MLSA'nın Kaya adına yaptığı başvuru sonucu verilen karar, yurt dışı çıkış yasağının ifade özgürlüğü oluşturduğuna dair ilk Anayasa Mahkemesi kararı olma özelliğini taşıyor.
Nurcan Kaya, 2014'te attığı “Kobane’de yalnızca Kürtler değil, orada yaşayan bütün halklar direniyor” tweet’i nedeniyle Ekim 2019’da yurtdışına çıkmak üzereyken gözaltına alındı. Bu kapsamda örgüt propagandası iddiasıyla yargılandığı davada 27 Eylül 2021 tarihinde 1 yıl 3 ay hapis cezasına çarptırıldı.
Yargılama sürecinde 1.5 ay boyunca uygulanan adli kontrol kapsamında Kaya’nın pasaportuna el konulmasına dair başvuruyu karara bağlayan Anayasa Mahkemesi, insan hakları savunucusuna uygulanan adli kontrol tedbirinin ifade özgürlüğü ihlali olduğuna hükmetti.
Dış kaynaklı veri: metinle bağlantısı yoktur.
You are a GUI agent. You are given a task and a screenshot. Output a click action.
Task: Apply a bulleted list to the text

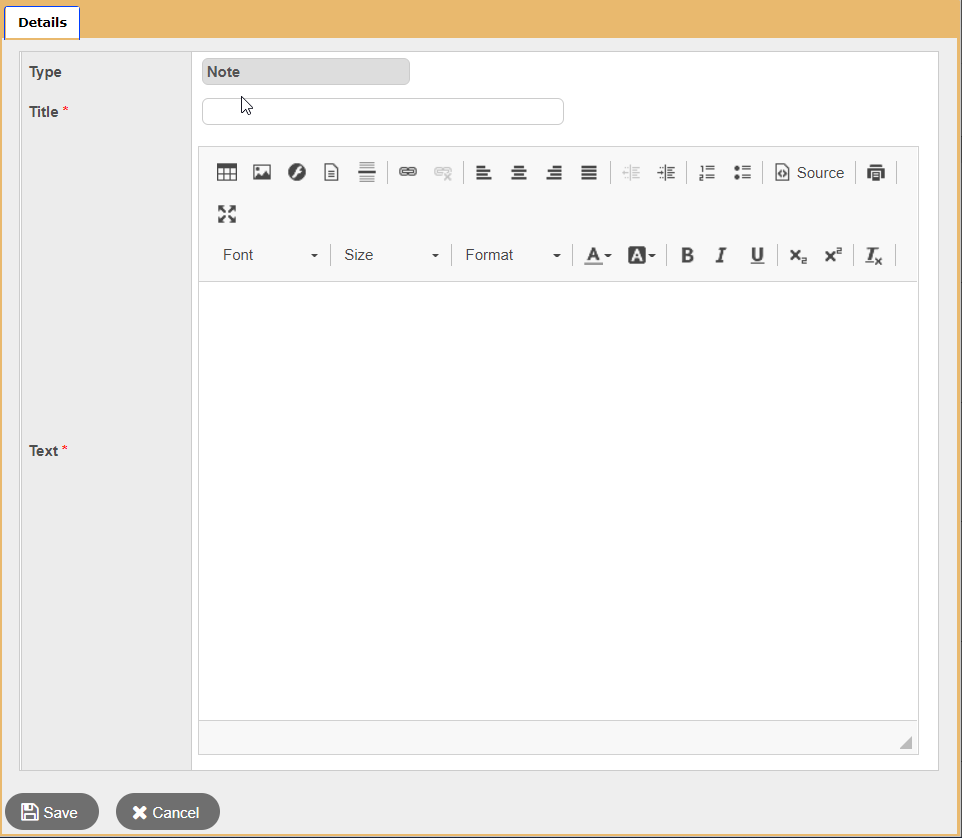pos(743,172)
Kararı değerlendiren MLSA Eş-Direktörü Veysel OK, “Özellikle son yıllarda, mahkemeler gazeteci, avukat ve siyasetçilerin haber ve bilgi paylaşımları söz konusu olduğunda tutuklama yapmadıkları dosyalarda gelişigüzel soyut gerekçelerle insanlara adli kontrol tedbirleri uyguluyor. Verilen adli kontrol kararlarının haddi hesabı yok. Anayasa Mahkemesi, bu kararla adli kontrol verilebilmesi için tutuklama şartlarının var olması gerektiğini; hakimlerin adli kontrol verirken ne için verdiklerini tartışmaları ve bunları gerekçelendirmeleri gerektiğini bir kez daha ifade etmiştir” dedi.
Özellikle gazeteci davalarında bir haber paylaşımı nedeniyle seyahat hakları elinden alınan, haber yapma hakları elinden alınan sayısız gazeteci olduğunu vurgulayan Ok, “Hakimlerin adli kontrol kararı verirken bu kararı dikkate alması gerekir. Adli kontrol de aslında bir nevi tutuklamadır” dedi.
Paylaşım veya haberleri nedeniyle gözaltından bırakılan gazeteci ve aktivistlerin, haklı olarak rahatladığını ve bu nedenle bu tedbirlere yönelik adım atma gereği görmediğini belirten Ok, “Ancak, bu karar gösteriyor ki, adli kontrol tedbirlerine karşı bireysel başvuru yapılması ifade özgürlüğü açısından büyük önem taşımaktadır.”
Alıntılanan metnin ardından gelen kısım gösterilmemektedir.